• Task prompt
Copy every line of the items below, requests included, and shift each coordinate in the answers up by 69. Leave out the pictures.

• Rows
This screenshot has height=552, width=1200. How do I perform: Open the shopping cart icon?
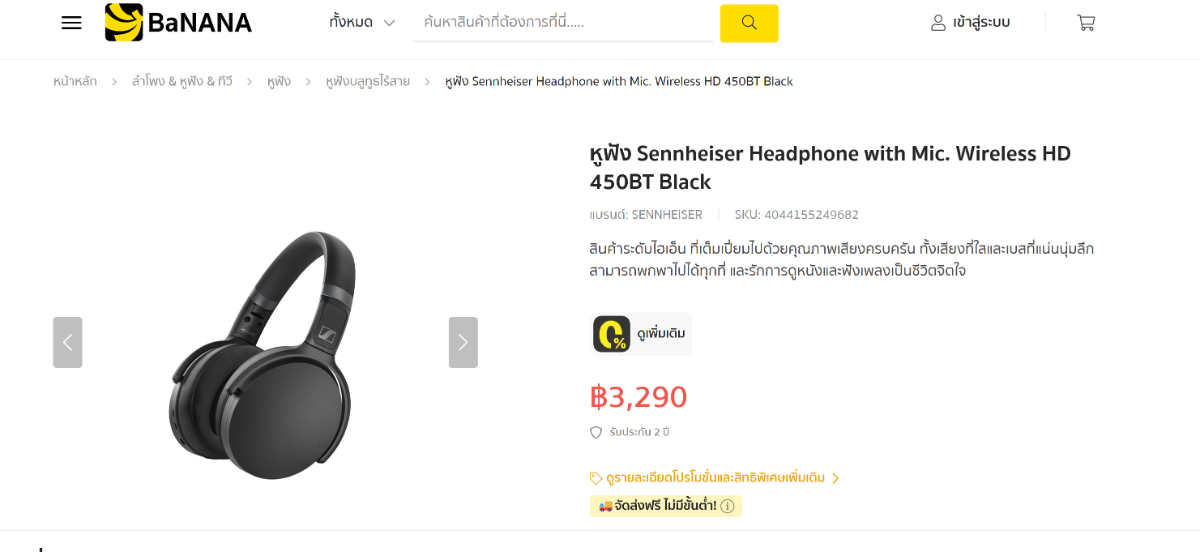coord(1086,22)
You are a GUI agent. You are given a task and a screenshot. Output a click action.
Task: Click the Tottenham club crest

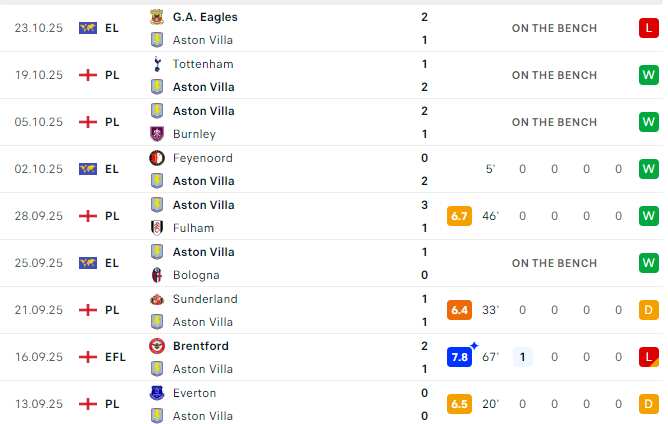[156, 64]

• Finished answer
This screenshot has height=552, width=1200. How do I perform: Open the shopping cart icon?
coord(1155,91)
You are a GUI agent. You are given a task and a screenshot. Output a click action.
Task: Click the Tottenham club crest

[225, 133]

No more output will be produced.